His grudge, it appears, dates back to 2016, when Singapore imposed a $10,850 carbon emissions surcharge on a Tesla Model S to account for carbon emitted during the electricity generation process (Singapore is heavily reliant on fossil fuels). There is also Singapore’s slow deployment of battery-charging infrastructure compared to other countries.

Masagos Zulkifli’s repudiation of Tesla as a lifestyle is easier to understand. Thanks to Tesla’s premium pricing (and Singapore’s taxes), a used model S can exceed $250,000 in the city-state (a new one can be double). In fairness, other electric vehicles also have eye-popping prices in Singapore — the Kia Niro is one of the cheapest at $132,600. But from the perspective of policymakers seeking to electrify transport for as many people as possible, a car that exceeds the price of some homes isn’t a climate change solution — it’s a bauble.

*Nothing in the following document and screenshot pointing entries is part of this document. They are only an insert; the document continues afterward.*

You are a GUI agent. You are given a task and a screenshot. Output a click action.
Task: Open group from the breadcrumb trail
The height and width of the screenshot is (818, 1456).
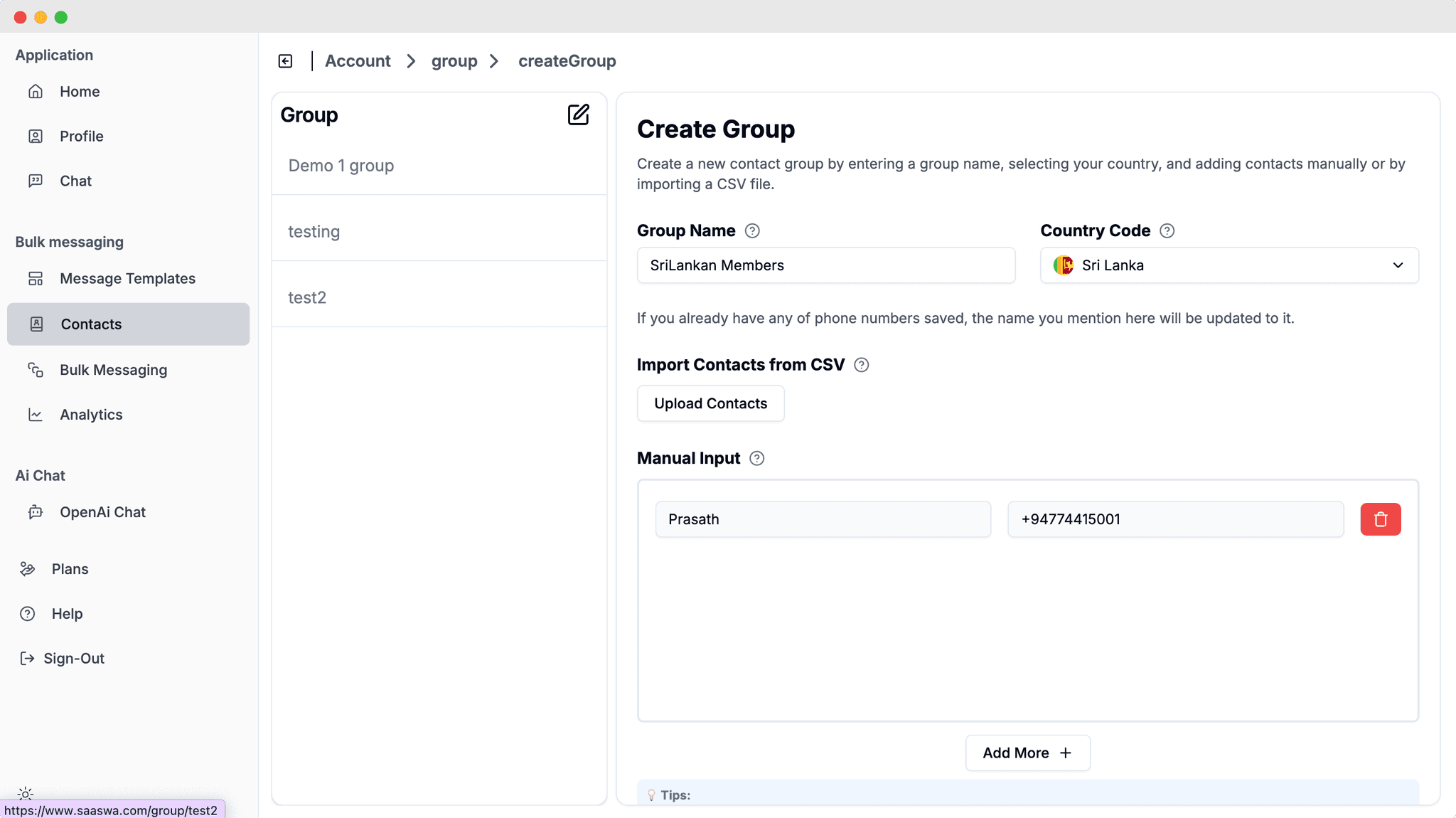click(454, 60)
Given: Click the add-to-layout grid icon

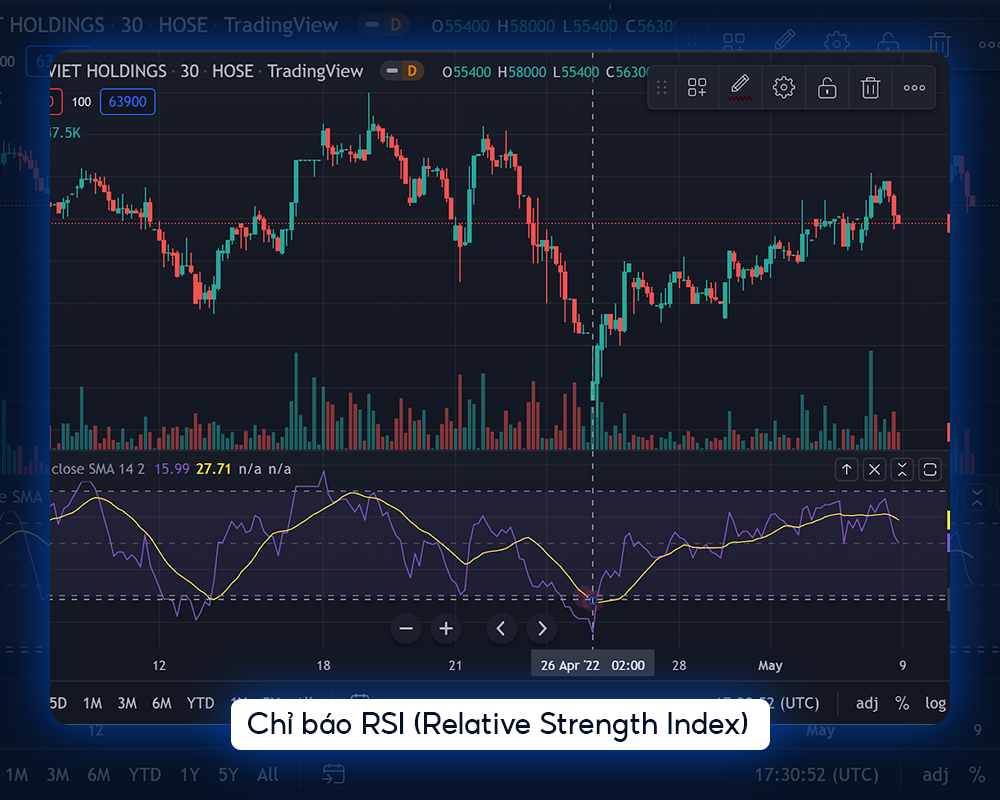Looking at the screenshot, I should pos(697,87).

Capital Controls in Argentina & Further Down the Negative Debt Rabbit Hole

Economist – Argentina’s beleaguered government imposes capital controls 9/2/19

When Mauricio Macri was elected president of Argentina in 2015, one of his first acts was to abolish capital controls that restricted buying and selling of the peso. The move symbolized Argentina’s pivot back to open markets and liberal economic reforms under his rule. On September 1st, after weeks of market turmoil, Mr Macri was forced to issue a decree re-imposing controls in an attempt to shore up the currency. From now on ordinary Argentines’ purchases of dollars will be capped at $10,000 a month. Companies will face restrictions on their ability to purchase dollars in the foreign-exchange market and to pay dividends to investors abroad.

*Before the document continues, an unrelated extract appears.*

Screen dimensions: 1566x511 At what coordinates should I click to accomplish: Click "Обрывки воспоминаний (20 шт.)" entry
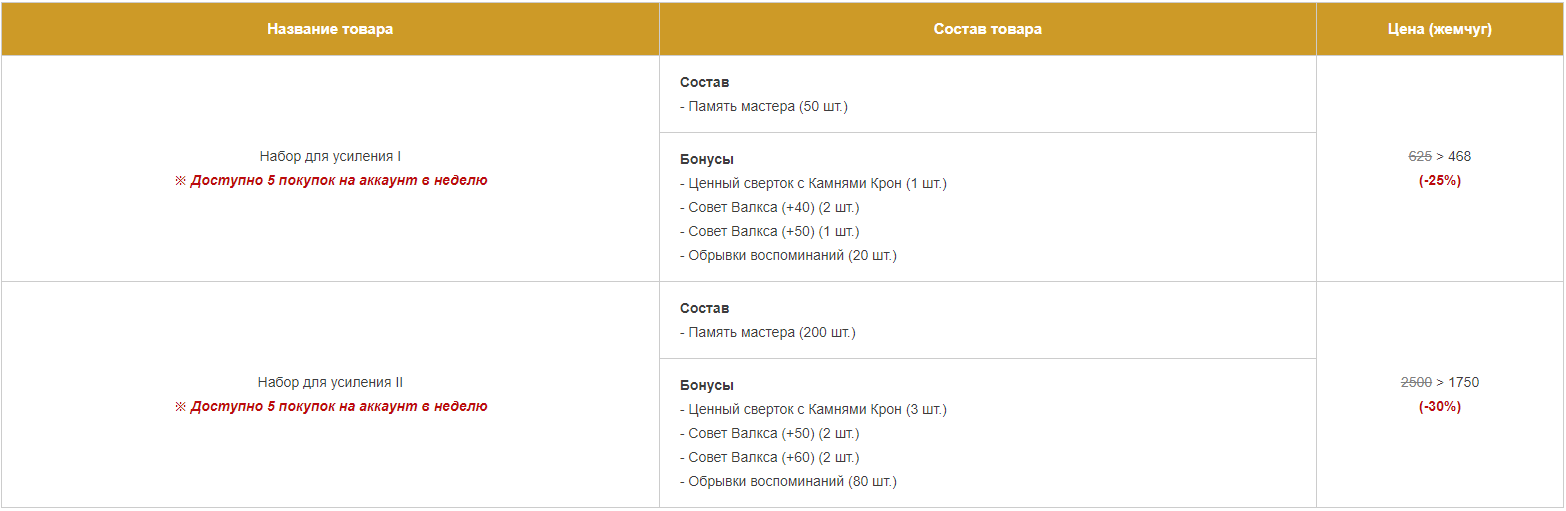(792, 255)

FT – Argentina: how IMF’s biggest ever bailout crumbled under Macri – Michael Stott and Benedict Mander 9/1/19

Following days of market chaos in the wake of the vote (the August 11 primary vote that went to Peronist rival Alberto Fernandez (no relation to former president Cristina Fernandez de Kirchner)), Mr Macri’s government bowed to the inevitable last week and asked creditors for more time to pay back Argentina’s $101bn of foreign debt, including the IMF money, as Buenos Aires struggled to avoid the country’s ninth sovereign default — and the third this century. Currency controls were imposed on businesses on Sunday after it lost an estimated $3bn in reserves in just two days last week.

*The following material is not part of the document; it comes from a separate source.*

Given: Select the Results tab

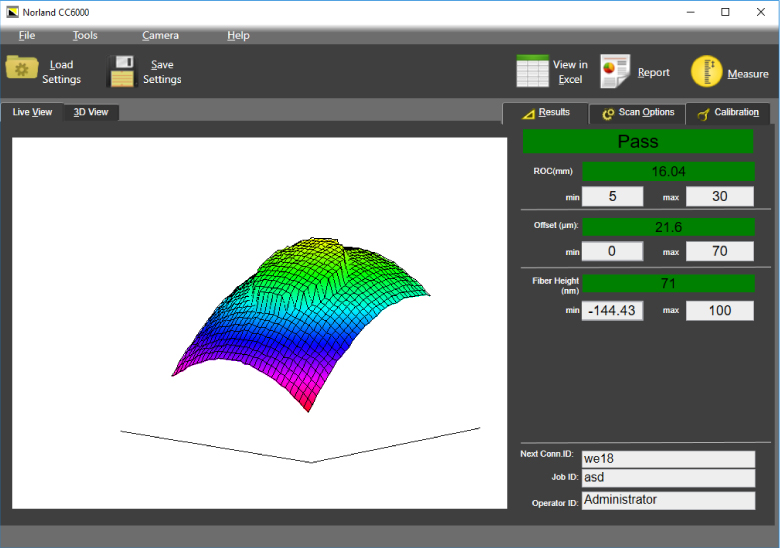Looking at the screenshot, I should tap(546, 112).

Bloomberg – The Unstoppable Surge in Negative Yields Reaches $17 Trillion – John Ainger 8/30/19

Thirty percent of all investment-grade securities now bear sub-zero yields, meaning that investors who acquire the debt and hold it to maturity are guaranteed to make a loss. Yet buyers are still piling in, seeking to benefit from further increases in bond prices and favorable cross-currency hedging rates—or at least to avoid greater losses elsewhere.